Most of those freed were from Abbas' Fatah movement. Prominent among them was 61-year-old Abdel Rahim Malouh, second-in-command in a small PLO faction, the Popular Front for the Liberation of Palestine, which assassinated an Israeli Cabinet minister in 2001.

Friday's release began shortly after daybreak when the shackled prisoners left the Ketziot prison camp in southern Israel and boarded buses with darkened windows that took them to the West Bank. At an Israeli military checkpoint in the West Bank, the prisoners got off the buses, some kissing the ground, and boarded Palestinian buses that took them to Ramallah.

Israel had agreed to release 256 prisoners, but one was held back for further security checks, said Eli Gadizon, of the Israel Prisons' Service. All the inmates were required to sign an undertaking not to engage in anti-Israel violence.

Amjad Namura, 24, Hebron, who was freed after serving half of a four-year sentence, said he was happy to comply with any agreement signed off by Abbas.

"We are with the decisions of the president no matter what. Whatever Fatah tells me to do I will do it," he said.

Israel holds about 9,200 Palestinian prisoners, most of whom were arrested during the past seven years of Israeli-Palestinian fighting. Almost every Palestinian family has had a member in Israeli jails at some point, and the fate of the prisoners is one of the most emotionally charged issues of the Israeli-Palestinian conflict.

For Palestinians, the prisoners are heroes in the struggle for statehood, and large-scale prisoner releases are seen as an effective way for Israel to back Abbas in his confrontation with the Islamic militants.

However, Israel refuses to free inmates serving time for wounding or killing Israelis, in part for fear of a public outcry. None of the prisoners being freed Friday was directly involved in attacks on Israelis, according to Israeli officials.

Earlier this week, families of victims of Palestinian attacks tried to stop the release with a Supreme Court appeal, but the court backed the government.

Israeli Foreign Ministry spokesman Mark Regev said the prisoner release is part of a package of goodwill gestures that is to give new momentum to stalled peace efforts.

"We're hopeful that the combined steps by the Israeli government and the Palestinian government can bring about a new period of cooperation and dialogue, that we have turned the corner on the negative dynamic," Regev said.

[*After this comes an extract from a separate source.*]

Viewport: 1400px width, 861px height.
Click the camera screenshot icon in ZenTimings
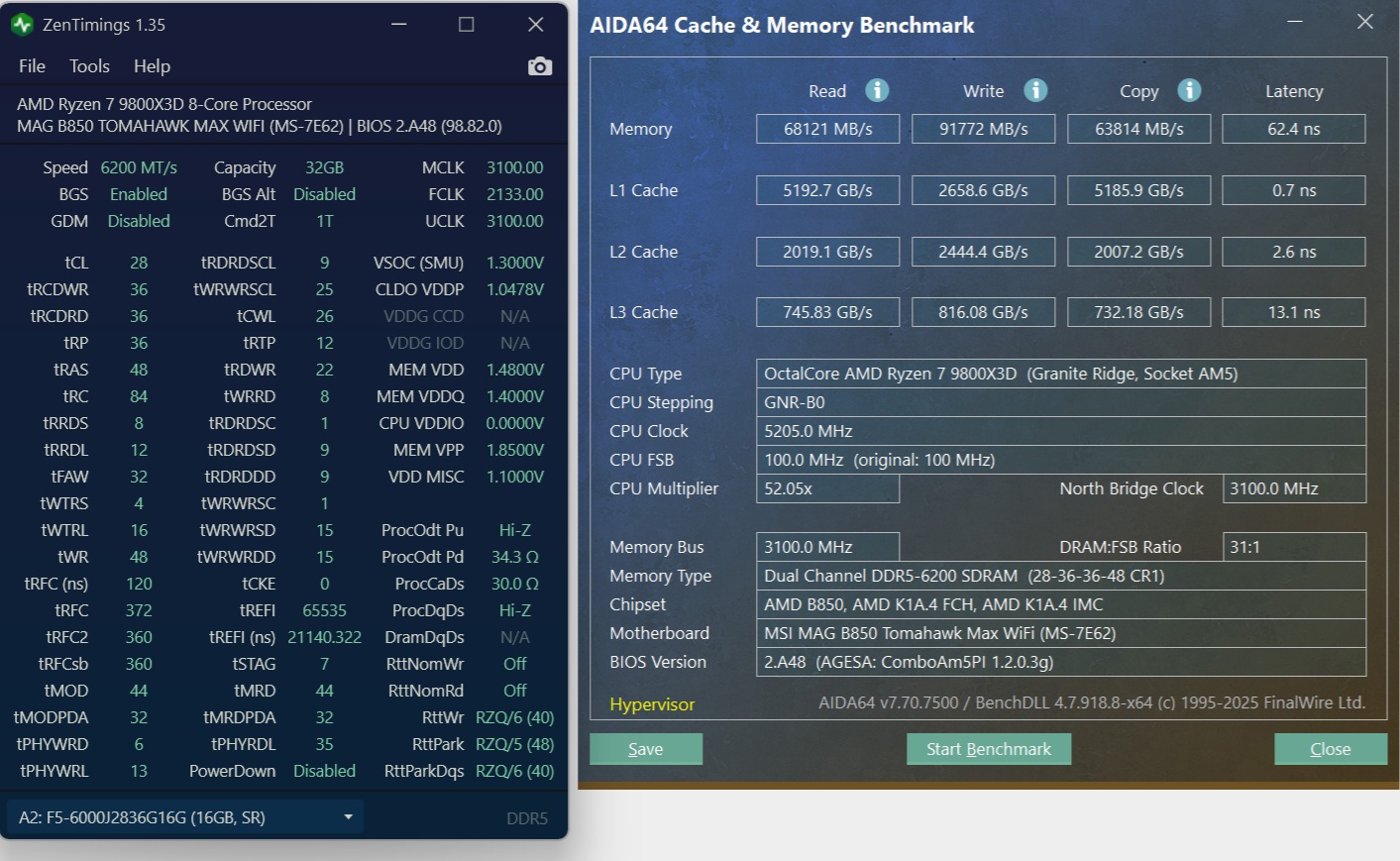[x=540, y=66]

However, Palestinian Prime Minister Salam Fayyad said Israel needs to do more to improve the atmosphere. "Your policy is a policy of small change. You do a little here, a little there," he told the Israeli daily Yediot Ahronot in an interview published Friday.

"Israel is a large, strong country. Israel can allow itself to be more bold," he said.

The releases came a day after a top PLO body, the Central Council, endorsed Abbas' call for early presidential and legislative elections.

Abbas hopes to sideline Hamas with new elections, but his high-stakes gamble is also bound to set off new confrontations with the Islamic militants and cement the West Bank-Gaza divide.

Hamas, which won parliament elections last year, immediately threatened to derail a new vote.

Abbas and Hamas have been wrangling over political legitimacy since the Gaza takeover. Elected separately in 2005 as Palestinian Authority president, Abbas has fired the Hamas-led government and installed a West Bank-based caretaker Cabinet of moderates — measures denounced by Hamas as unconstitutional.